Assigned task -
In the entries below, which lines run from the one with "Image resolution: width=1456" through the one with "You are a computer-use"? Repeat exactly those, both included, and no pictures.

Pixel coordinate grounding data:
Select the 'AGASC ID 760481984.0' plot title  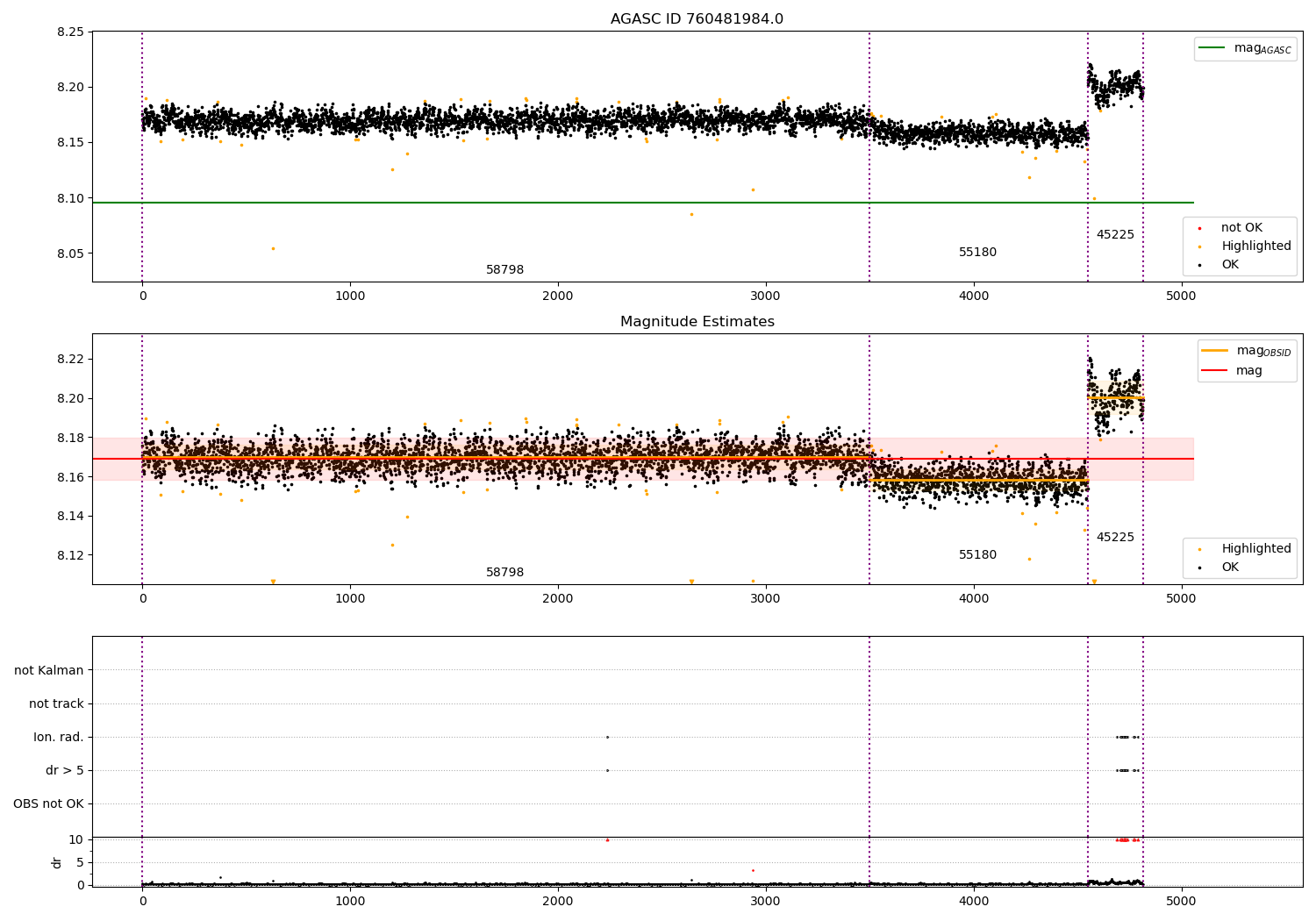tap(697, 19)
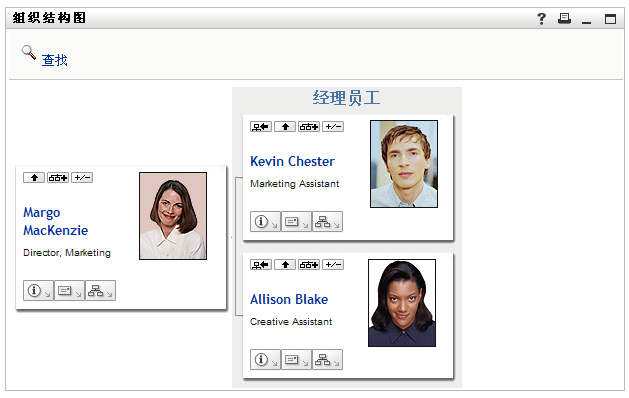Open identity info for Allison Blake
Screen dimensions: 629x398
265,359
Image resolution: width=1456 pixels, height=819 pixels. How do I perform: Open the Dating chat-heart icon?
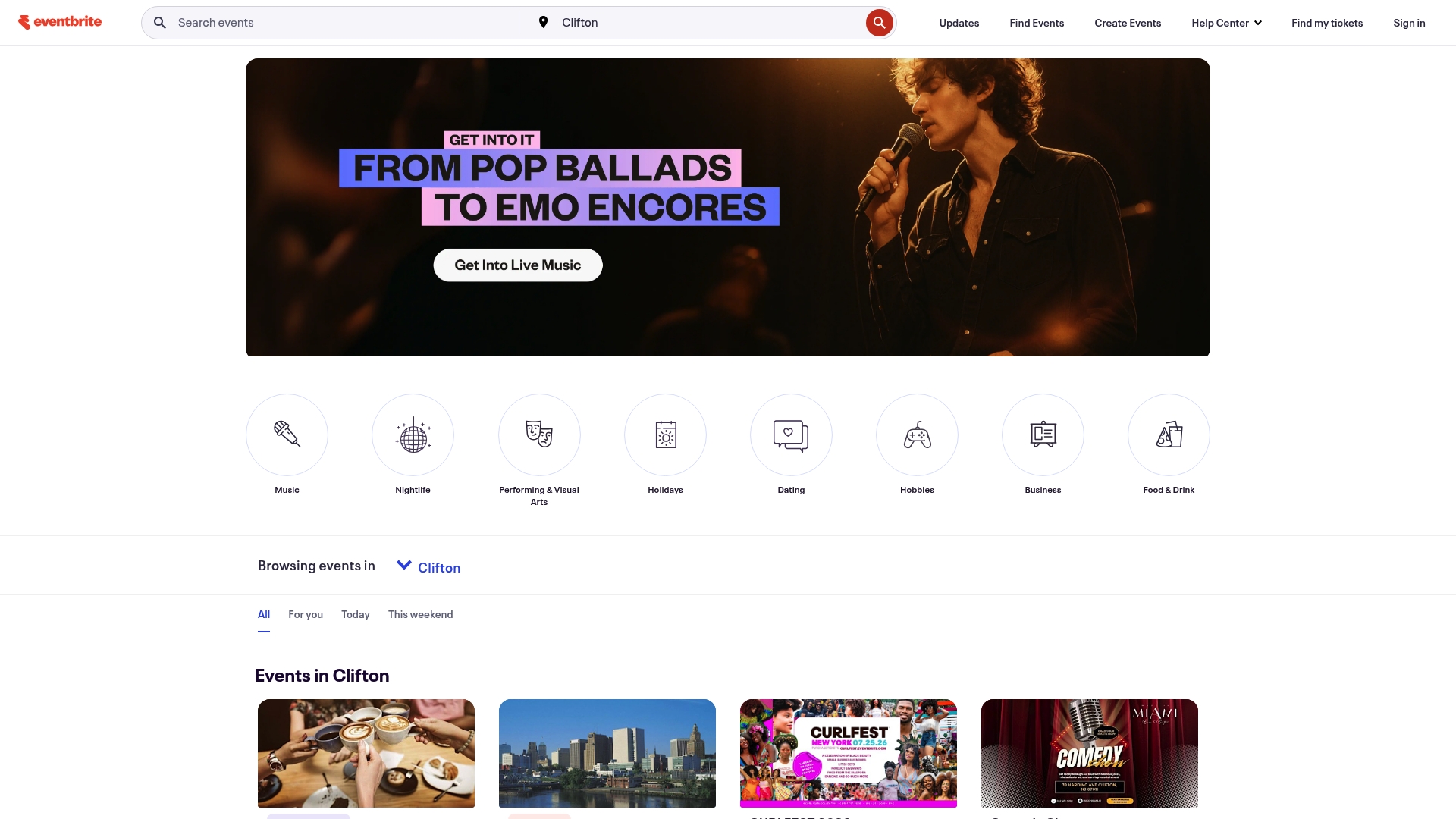[791, 435]
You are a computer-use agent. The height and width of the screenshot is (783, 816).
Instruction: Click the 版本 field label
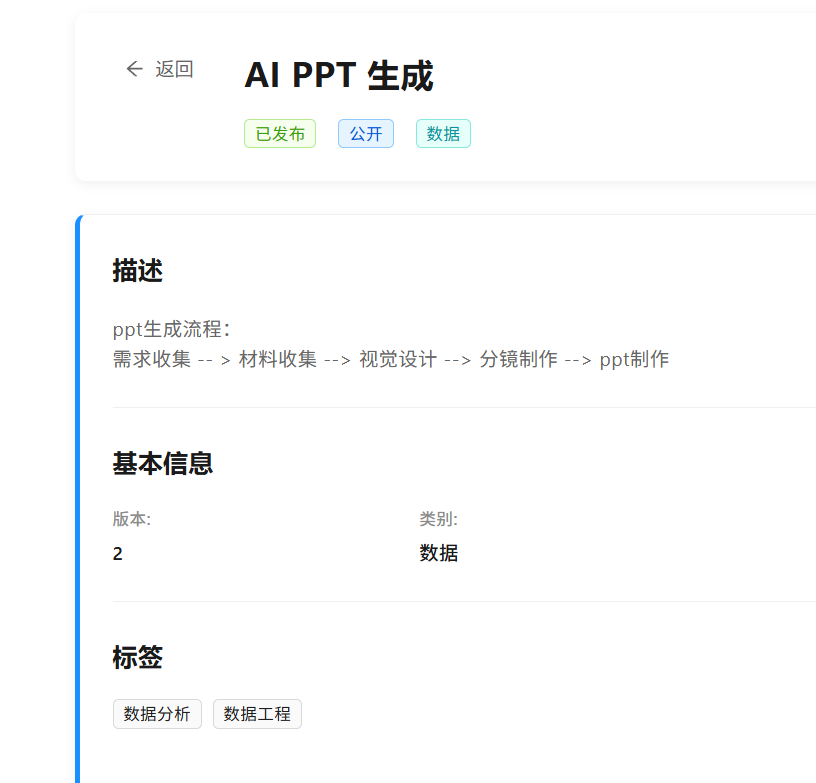coord(132,519)
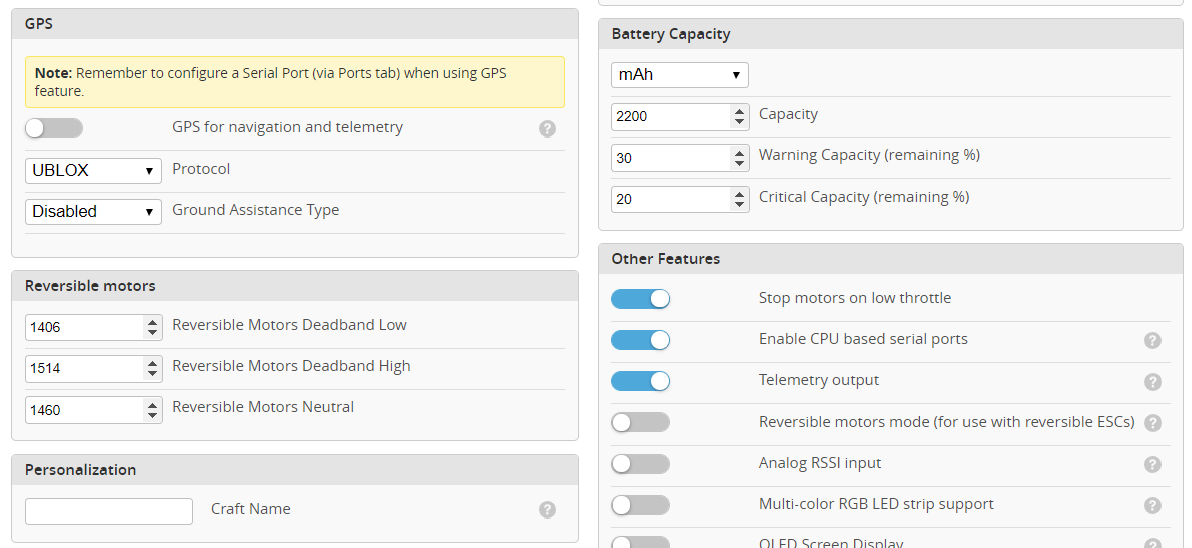
Task: Open Ground Assistance Type dropdown
Action: point(93,212)
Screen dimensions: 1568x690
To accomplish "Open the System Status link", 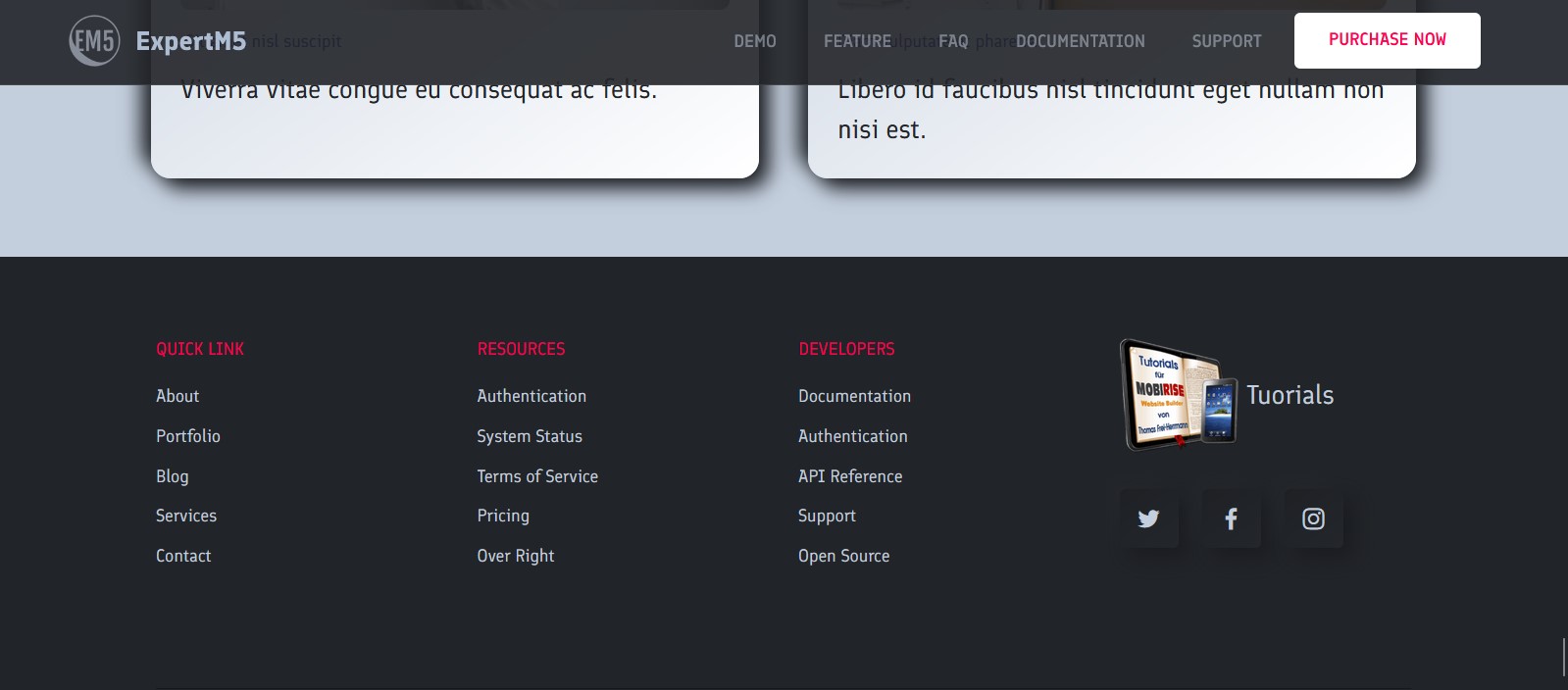I will 530,436.
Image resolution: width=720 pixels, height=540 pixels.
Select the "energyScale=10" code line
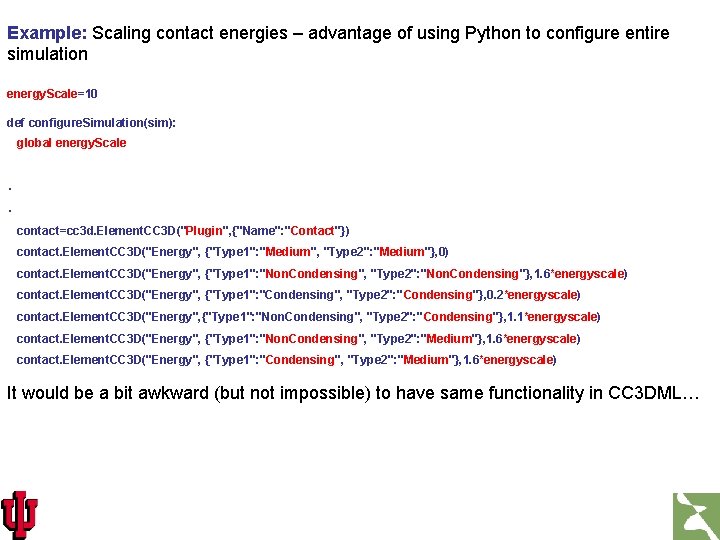(52, 94)
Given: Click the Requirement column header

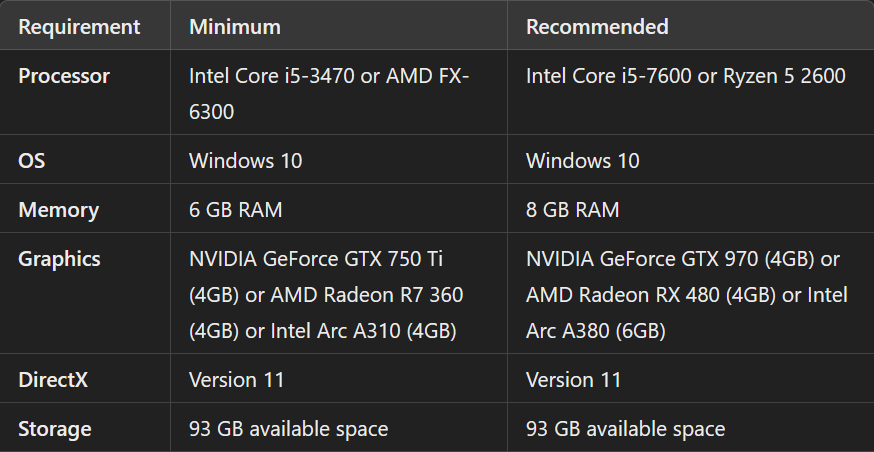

Result for this task -
Image resolution: width=1456 pixels, height=819 pixels. How do I perform: Open the Dating chat-heart icon?
[791, 435]
You are a computer-use agent. The height and width of the screenshot is (783, 816).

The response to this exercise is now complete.